Haber Sitesi
HV
14 KASIM Cuma 00:38

100. yıl mirasında bakiyeler ve gelecek teorisi

Emre Baktıroğlu
Emre Baktıroğlu
Giriş Tarihi : 29-10-2023 10:41

 

Cumhuriyet ilan edileli 100 yıl oldu. 100 yıl öncesinin heyecanı aynı şekilde devam ediyor. Cumhuriyet'in kurucu ideolojisini benimseme ve yaşatma, birliktelik ve eşit haklar, toplumsal anlayış konularında çok başarılı olmamamıza rağmen ikinci yüzyıla başlamanın verdiği umudun karşılığını inanıyorum ki kısa zamanda göreceğiz.

Osmanlı’yı yıkıma sürükleyecek olan Birinci Dünya Savaşı sonrası ‘kurtuluş’ arayışları ve 1923 Cumhuriyeti, kendinden önceki 10 yılın tecrübe desteği ile kuruldu.

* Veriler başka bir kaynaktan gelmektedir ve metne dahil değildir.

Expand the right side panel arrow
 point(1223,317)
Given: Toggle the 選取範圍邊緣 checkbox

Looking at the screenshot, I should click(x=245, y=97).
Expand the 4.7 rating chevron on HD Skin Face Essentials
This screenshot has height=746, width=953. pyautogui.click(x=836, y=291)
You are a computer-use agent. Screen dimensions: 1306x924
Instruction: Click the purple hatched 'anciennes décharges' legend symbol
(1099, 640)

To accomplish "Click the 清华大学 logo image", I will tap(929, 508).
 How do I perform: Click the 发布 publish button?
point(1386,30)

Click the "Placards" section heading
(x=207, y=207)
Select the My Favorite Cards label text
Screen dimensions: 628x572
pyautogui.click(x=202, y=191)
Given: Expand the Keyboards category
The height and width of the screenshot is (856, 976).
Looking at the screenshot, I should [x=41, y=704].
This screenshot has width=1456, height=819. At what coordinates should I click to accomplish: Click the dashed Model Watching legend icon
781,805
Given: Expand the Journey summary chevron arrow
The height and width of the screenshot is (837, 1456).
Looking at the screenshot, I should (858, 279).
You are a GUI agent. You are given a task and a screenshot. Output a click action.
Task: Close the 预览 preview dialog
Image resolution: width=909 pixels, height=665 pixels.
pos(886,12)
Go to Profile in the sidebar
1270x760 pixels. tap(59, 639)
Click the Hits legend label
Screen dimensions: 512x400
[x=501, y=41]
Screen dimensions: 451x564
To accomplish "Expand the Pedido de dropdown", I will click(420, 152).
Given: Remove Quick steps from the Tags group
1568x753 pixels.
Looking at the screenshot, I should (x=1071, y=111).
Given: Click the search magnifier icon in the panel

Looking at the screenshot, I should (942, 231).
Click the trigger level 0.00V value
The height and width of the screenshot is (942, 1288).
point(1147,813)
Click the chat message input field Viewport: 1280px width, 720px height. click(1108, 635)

Artık imparatorluktan geriye kalan iradesi çökmüş, dağılmış ve teslim olmuş bir yönetimin yüzyıllar boyunca bir araya getiremediği kültürler ve toplumu, hala devreden imparatorluk borcu nedeniyle bir araya getiremedik. Temenni edelim ki modern sanayiden yoksun bir ülke olan Osmanlı Devleti'nin bakiyesini bu yüzyıl tamamlayalım.

Her şeye rağmen Türkiye ekonomisi önemli gelişmeler kaydetti ve gelecek beklentileri de olumlu. Özellikle şu alanlarda büyük potansiyel görülüyor:

Bilişim teknolojileri sektörü, özellikle yazılım ve yapay zeka alanlarında büyük bir potansiyele sahip. Bu alanda Türkiye'nin yetenekli insan kaynağı ve rekabetçi maliyetleri büyük avantaj sağlıyor.

Turizm sektörü, Türkiye'nin doğal güzellikleri ve tarihi zenginlikleri sayesinde her yıl milyonlarca turisti ağırlıyor. Bu alanda yapılan yatırımlar ve geliştirmeler ile daha da büyüme potansiyeli var.

Tarım sektörü, Türkiye'nin iklimi ve elverişli toprakları sayesinde büyük bir potansiyele sahip. Özellikle organik tarım ve sürdürülebilir tarım alanlarında yatırımların artması bekleniyor.

Türkiye ekonomisinin kısa tarihini incelediğimde tarım ve sanayi sektörleri üzerine kurulduğu açıkça görülüyor. 1960'lardan itibaren ekonomik yapıda hızlı bir değişim süreci başladı. Özellikle 1980'lerde yapılan ekonomik reformlar ile birlikte dışa açılma politikası benimsendi ve özelleştirme süreci başlatıldı. 1990'larda ise finansal liberalizasyon ve serbest piyasa ekonomisine geçiş süreci tamamlandı. Finansal liberalizasyon ülkemizin yatırımlarını arttırdı. Fakat girdiler günümüz şartlarına göre efektif kullanılamadı. Yeni girdilerin doğru yatırımlar ve doğru teşvikler ile kullanılması gerekiyor. Son 100 yılda Türkiye ekonomisi başlangıç seviyesine göre büyük bir gelişme gösterdi.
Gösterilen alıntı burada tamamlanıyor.